AUFGABENZIEL: Stelle die Zeilen der Auflistung, beginnend mit der Zeile, die „How do I perform: Open“ enthält, und endend mit der Zeile, die „[x=430, y=201]“ enthält, als Markdown-Tabelle mit den Spalten „Nr.“ und „Zeile“ dar, ohne Leerzeilen. Lass die Bilder in der Tabelle weg.

INHALT DER AUFLISTUNG:
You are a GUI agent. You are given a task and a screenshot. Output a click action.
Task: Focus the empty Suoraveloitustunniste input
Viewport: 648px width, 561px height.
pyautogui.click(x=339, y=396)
...
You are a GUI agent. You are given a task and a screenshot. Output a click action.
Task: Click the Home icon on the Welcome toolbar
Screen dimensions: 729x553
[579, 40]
--
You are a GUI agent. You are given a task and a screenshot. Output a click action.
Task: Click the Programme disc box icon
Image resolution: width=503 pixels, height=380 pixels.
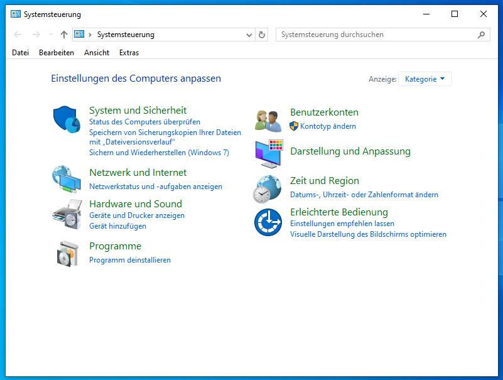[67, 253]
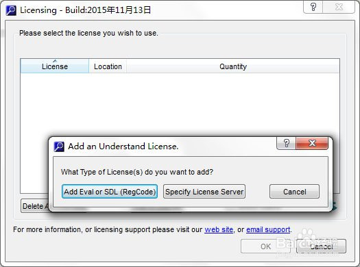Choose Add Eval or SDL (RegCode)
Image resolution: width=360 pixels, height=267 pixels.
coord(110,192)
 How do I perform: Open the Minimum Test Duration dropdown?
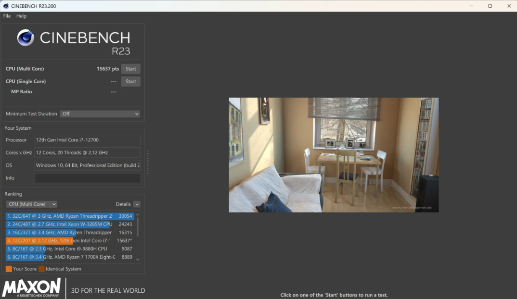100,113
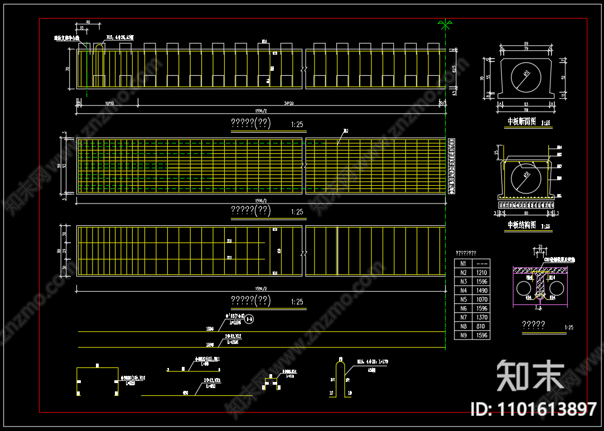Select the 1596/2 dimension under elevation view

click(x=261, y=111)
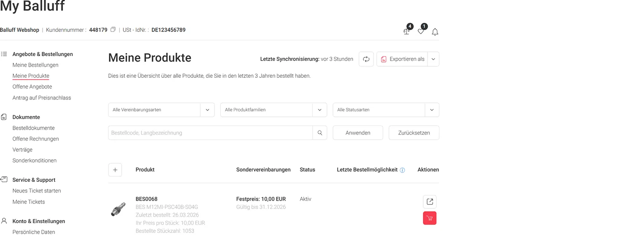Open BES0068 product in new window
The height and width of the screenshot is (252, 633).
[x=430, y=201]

AUFGABENERGEBNIS:
| Nr. | Zeile |
|---|---|
| 1 |  How do I perform: Open the Minimum Test Duration dropdown? |
| 2 | 100,113 |
| 3 | Select the 1596/2 dimension under elevation view |
| 4 | click(x=261, y=111) |
| 5 | Open BES0068 product in new window |
| 6 | The height and width of the screenshot is (252, 633). |
| 7 | [x=430, y=201] |